**Given records**

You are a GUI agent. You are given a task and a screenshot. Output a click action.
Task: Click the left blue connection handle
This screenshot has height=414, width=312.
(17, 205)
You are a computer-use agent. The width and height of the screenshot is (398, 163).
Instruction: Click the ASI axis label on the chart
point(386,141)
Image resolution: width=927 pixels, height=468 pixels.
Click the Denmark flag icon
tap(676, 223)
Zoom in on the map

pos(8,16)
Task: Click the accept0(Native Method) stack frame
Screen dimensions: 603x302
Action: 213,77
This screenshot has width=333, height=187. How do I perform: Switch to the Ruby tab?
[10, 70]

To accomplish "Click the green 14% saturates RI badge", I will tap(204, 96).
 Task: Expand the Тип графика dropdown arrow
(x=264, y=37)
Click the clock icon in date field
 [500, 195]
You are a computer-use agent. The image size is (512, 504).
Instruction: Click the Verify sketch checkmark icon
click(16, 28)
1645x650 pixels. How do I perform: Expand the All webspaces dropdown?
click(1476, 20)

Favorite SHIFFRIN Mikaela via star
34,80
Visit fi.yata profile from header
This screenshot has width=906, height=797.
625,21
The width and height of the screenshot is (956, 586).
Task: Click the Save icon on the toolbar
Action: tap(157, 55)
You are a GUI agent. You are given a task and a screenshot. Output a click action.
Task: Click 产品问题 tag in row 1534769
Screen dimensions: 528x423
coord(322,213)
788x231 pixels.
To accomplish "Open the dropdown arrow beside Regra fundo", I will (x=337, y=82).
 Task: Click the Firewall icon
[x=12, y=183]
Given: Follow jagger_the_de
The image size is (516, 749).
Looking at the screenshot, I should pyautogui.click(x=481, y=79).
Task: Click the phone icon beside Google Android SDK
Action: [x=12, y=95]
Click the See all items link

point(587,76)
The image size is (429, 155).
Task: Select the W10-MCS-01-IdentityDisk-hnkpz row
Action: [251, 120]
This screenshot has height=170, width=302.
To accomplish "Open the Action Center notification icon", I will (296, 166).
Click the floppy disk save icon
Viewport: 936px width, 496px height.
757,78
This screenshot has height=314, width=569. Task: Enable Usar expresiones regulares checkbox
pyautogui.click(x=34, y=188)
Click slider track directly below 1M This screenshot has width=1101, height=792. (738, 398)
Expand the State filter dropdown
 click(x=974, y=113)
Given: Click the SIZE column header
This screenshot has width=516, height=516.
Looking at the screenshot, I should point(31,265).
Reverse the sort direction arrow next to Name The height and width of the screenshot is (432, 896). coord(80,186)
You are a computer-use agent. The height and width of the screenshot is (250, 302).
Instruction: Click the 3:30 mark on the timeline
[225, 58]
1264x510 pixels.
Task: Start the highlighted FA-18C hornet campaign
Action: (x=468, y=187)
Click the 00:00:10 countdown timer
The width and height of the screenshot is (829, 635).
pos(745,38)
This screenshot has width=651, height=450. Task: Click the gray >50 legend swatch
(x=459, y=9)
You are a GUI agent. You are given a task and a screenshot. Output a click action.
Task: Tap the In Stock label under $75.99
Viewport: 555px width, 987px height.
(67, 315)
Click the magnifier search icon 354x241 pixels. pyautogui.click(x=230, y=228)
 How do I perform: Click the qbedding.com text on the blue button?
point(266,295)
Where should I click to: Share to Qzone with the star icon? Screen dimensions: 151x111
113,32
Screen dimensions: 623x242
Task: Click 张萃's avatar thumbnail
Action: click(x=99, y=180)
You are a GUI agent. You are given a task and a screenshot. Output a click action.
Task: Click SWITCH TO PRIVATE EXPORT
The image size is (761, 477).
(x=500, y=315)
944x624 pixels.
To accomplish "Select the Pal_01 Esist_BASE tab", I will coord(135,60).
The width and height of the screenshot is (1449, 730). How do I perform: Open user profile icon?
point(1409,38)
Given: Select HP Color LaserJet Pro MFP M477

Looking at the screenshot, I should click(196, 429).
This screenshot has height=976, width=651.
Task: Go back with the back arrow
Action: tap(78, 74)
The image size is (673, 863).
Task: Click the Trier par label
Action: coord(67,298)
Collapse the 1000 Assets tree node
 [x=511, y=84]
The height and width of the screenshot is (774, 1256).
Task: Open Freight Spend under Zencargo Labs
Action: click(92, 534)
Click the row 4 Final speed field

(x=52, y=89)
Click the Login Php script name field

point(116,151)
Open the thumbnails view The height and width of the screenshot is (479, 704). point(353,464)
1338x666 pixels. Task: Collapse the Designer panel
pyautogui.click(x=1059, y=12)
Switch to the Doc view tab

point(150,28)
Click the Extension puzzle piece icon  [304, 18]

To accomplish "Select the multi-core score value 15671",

**Exercise details**
Every line of the listing is to be returned unchanged.

**Task result**
You are a GUI agent. You are given a task and a screenshot. Output a click action.
Task: Click the left blue connection handle
This screenshot has height=414, width=312.
(17, 205)
You are a computer-use agent. The width and height of the screenshot is (398, 163).
Instruction: Click the ASI axis label on the chart
point(386,141)
Image resolution: width=927 pixels, height=468 pixels.
Click the Denmark flag icon
tap(676, 223)
Zoom in on the map

pos(8,16)
Task: Click the accept0(Native Method) stack frame
Screen dimensions: 603x302
Action: 213,77
This screenshot has width=333, height=187. How do I perform: Switch to the Ruby tab?
[10, 70]

To accomplish "Click the green 14% saturates RI badge", I will tap(204, 96).
 Task: Expand the Тип графика dropdown arrow
(x=264, y=37)
Click the clock icon in date field
 [500, 195]
You are a computer-use agent. The image size is (512, 504).
Instruction: Click the Verify sketch checkmark icon
click(16, 28)
1645x650 pixels. How do I perform: Expand the All webspaces dropdown?
click(1476, 20)

Favorite SHIFFRIN Mikaela via star
34,80
Visit fi.yata profile from header
This screenshot has width=906, height=797.
625,21
The width and height of the screenshot is (956, 586).
Task: Click the Save icon on the toolbar
Action: tap(157, 55)
You are a GUI agent. You are given a task and a screenshot. Output a click action.
Task: Click 产品问题 tag in row 1534769
Screen dimensions: 528x423
coord(322,213)
788x231 pixels.
To accomplish "Open the dropdown arrow beside Regra fundo", I will (x=337, y=82).
 Task: Click the Firewall icon
[x=12, y=183]
Given: Follow jagger_the_de
The image size is (516, 749).
Looking at the screenshot, I should pyautogui.click(x=481, y=79).
Task: Click the phone icon beside Google Android SDK
Action: [x=12, y=95]
Click the See all items link

point(587,76)
The image size is (429, 155).
Task: Select the W10-MCS-01-IdentityDisk-hnkpz row
Action: [251, 120]
This screenshot has height=170, width=302.
To accomplish "Open the Action Center notification icon", I will (296, 166).
Click the floppy disk save icon
Viewport: 936px width, 496px height.
757,78
This screenshot has height=314, width=569. Task: Enable Usar expresiones regulares checkbox
pyautogui.click(x=34, y=188)
Click slider track directly below 1M This screenshot has width=1101, height=792. (738, 398)
Expand the State filter dropdown
 click(x=974, y=113)
Given: Click the SIZE column header
This screenshot has width=516, height=516.
Looking at the screenshot, I should point(31,265).
Reverse the sort direction arrow next to Name The height and width of the screenshot is (432, 896). coord(80,186)
You are a computer-use agent. The height and width of the screenshot is (250, 302).
Instruction: Click the 3:30 mark on the timeline
[225, 58]
1264x510 pixels.
Task: Start the highlighted FA-18C hornet campaign
Action: (x=468, y=187)
Click the 00:00:10 countdown timer
The width and height of the screenshot is (829, 635).
pos(745,38)
This screenshot has width=651, height=450. Task: Click the gray >50 legend swatch
(x=459, y=9)
You are a GUI agent. You are given a task and a screenshot. Output a click action.
Task: Tap the In Stock label under $75.99
Viewport: 555px width, 987px height.
(67, 315)
Click the magnifier search icon 354x241 pixels. pyautogui.click(x=230, y=228)
 How do I perform: Click the qbedding.com text on the blue button?
point(266,295)
Where should I click to: Share to Qzone with the star icon? Screen dimensions: 151x111
113,32
Screen dimensions: 623x242
Task: Click 张萃's avatar thumbnail
Action: click(x=99, y=180)
You are a GUI agent. You are given a task and a screenshot. Output a click action.
Task: Click SWITCH TO PRIVATE EXPORT
The image size is (761, 477).
(x=500, y=315)
944x624 pixels.
To accomplish "Select the Pal_01 Esist_BASE tab", I will coord(135,60).
The width and height of the screenshot is (1449, 730). How do I perform: Open user profile icon?
point(1409,38)
Given: Select HP Color LaserJet Pro MFP M477

Looking at the screenshot, I should click(196, 429).
This screenshot has height=976, width=651.
Task: Go back with the back arrow
Action: tap(78, 74)
The image size is (673, 863).
Task: Click the Trier par label
Action: coord(67,298)
Collapse the 1000 Assets tree node
 [x=511, y=84]
The height and width of the screenshot is (774, 1256).
Task: Open Freight Spend under Zencargo Labs
Action: click(92, 534)
Click the row 4 Final speed field

(x=52, y=89)
Click the Login Php script name field

point(116,151)
Open the thumbnails view The height and width of the screenshot is (479, 704). point(353,464)
1338x666 pixels. Task: Collapse the Designer panel
pyautogui.click(x=1059, y=12)
Switch to the Doc view tab

point(150,28)
Click the Extension puzzle piece icon  [304, 18]

To accomplish "Select the multi-core score value 15671",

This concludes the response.